Screenshot grounding data
· · · · · · ·
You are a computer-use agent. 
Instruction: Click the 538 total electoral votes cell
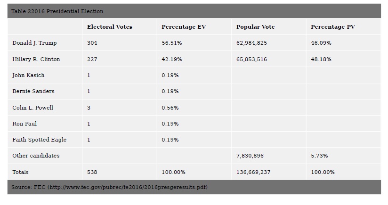click(x=92, y=172)
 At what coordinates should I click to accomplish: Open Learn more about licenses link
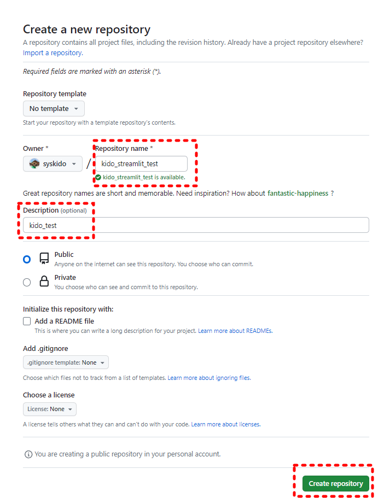click(x=226, y=424)
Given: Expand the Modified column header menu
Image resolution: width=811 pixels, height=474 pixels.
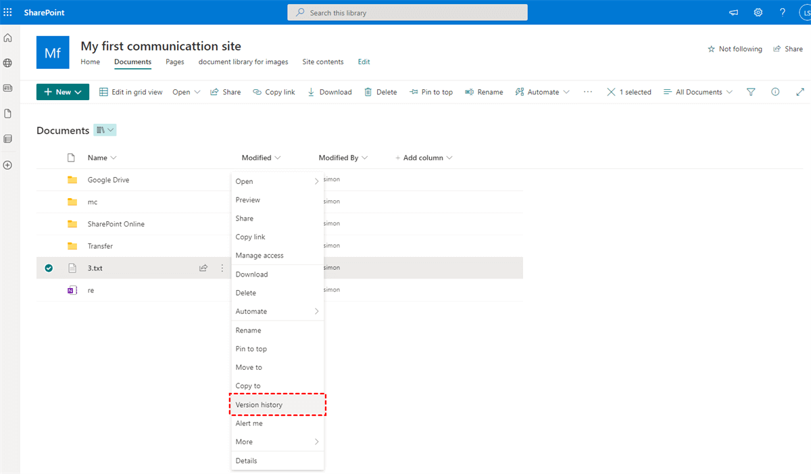Looking at the screenshot, I should point(261,158).
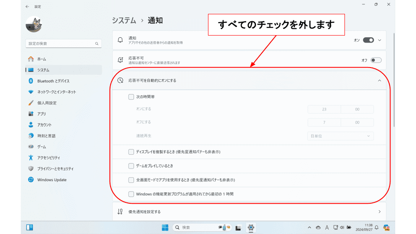The width and height of the screenshot is (416, 234).
Task: Open the Windows Update section
Action: pos(52,180)
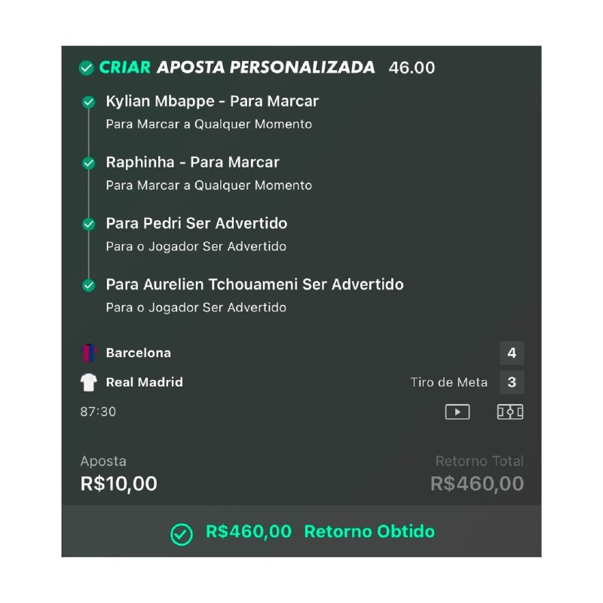Click the checkmark beside Para Pedri Ser Advertido
Viewport: 603px width, 603px height.
(x=89, y=224)
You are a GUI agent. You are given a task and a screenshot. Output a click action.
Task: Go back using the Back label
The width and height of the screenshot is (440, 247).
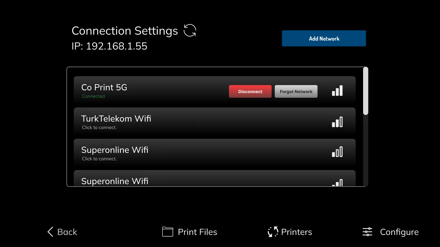(x=67, y=232)
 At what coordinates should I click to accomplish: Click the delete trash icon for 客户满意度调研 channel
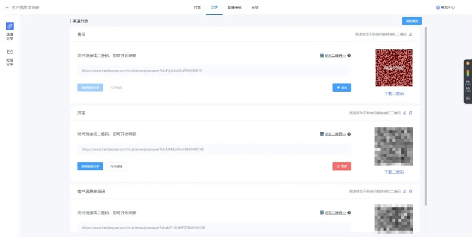coord(411,191)
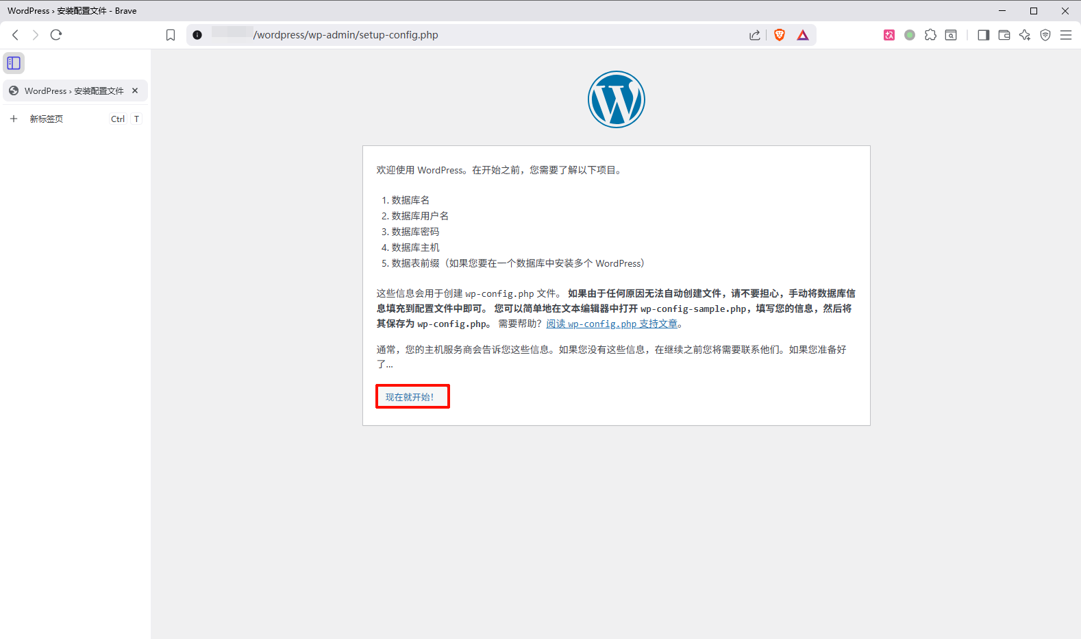Toggle the browser sidebar panel

point(984,35)
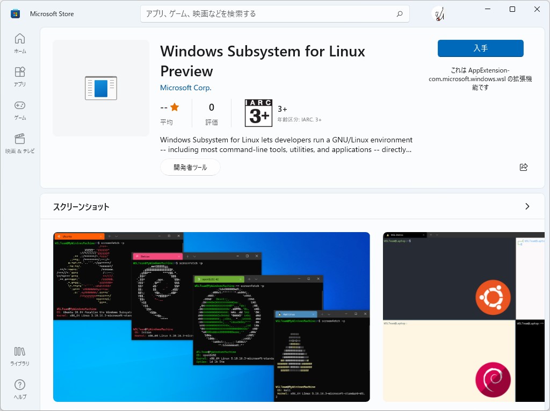Expand the スクリーンショット section

[x=527, y=206]
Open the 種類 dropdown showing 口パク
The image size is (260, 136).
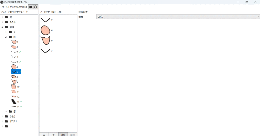tap(178, 17)
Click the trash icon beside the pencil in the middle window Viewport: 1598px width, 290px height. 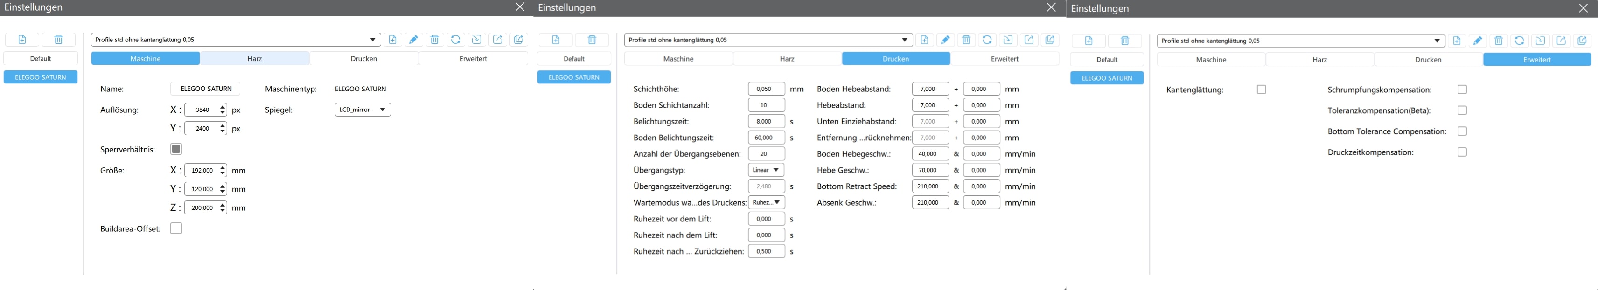pyautogui.click(x=966, y=40)
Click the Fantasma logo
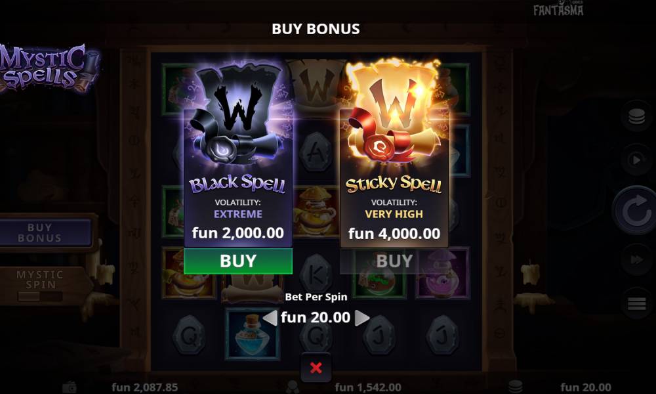This screenshot has height=394, width=656. tap(558, 9)
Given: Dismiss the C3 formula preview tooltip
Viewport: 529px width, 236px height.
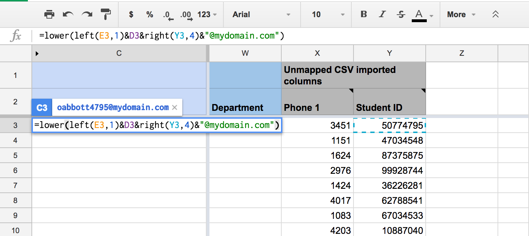Looking at the screenshot, I should [x=174, y=107].
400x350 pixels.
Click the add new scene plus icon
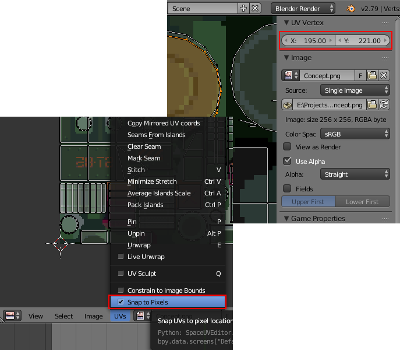pos(243,9)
· · · · · · ·
Your assignment |
From the line containing "Viewport: 529px width, 236px height." through the last line of the records, both included, output those lines exactly and nothing else; skip the pictures.

Reply to the exercise |
Viewport: 529px width, 236px height.
Looking at the screenshot, I should [x=174, y=107].
400x350 pixels.
Click the add new scene plus icon
pos(243,9)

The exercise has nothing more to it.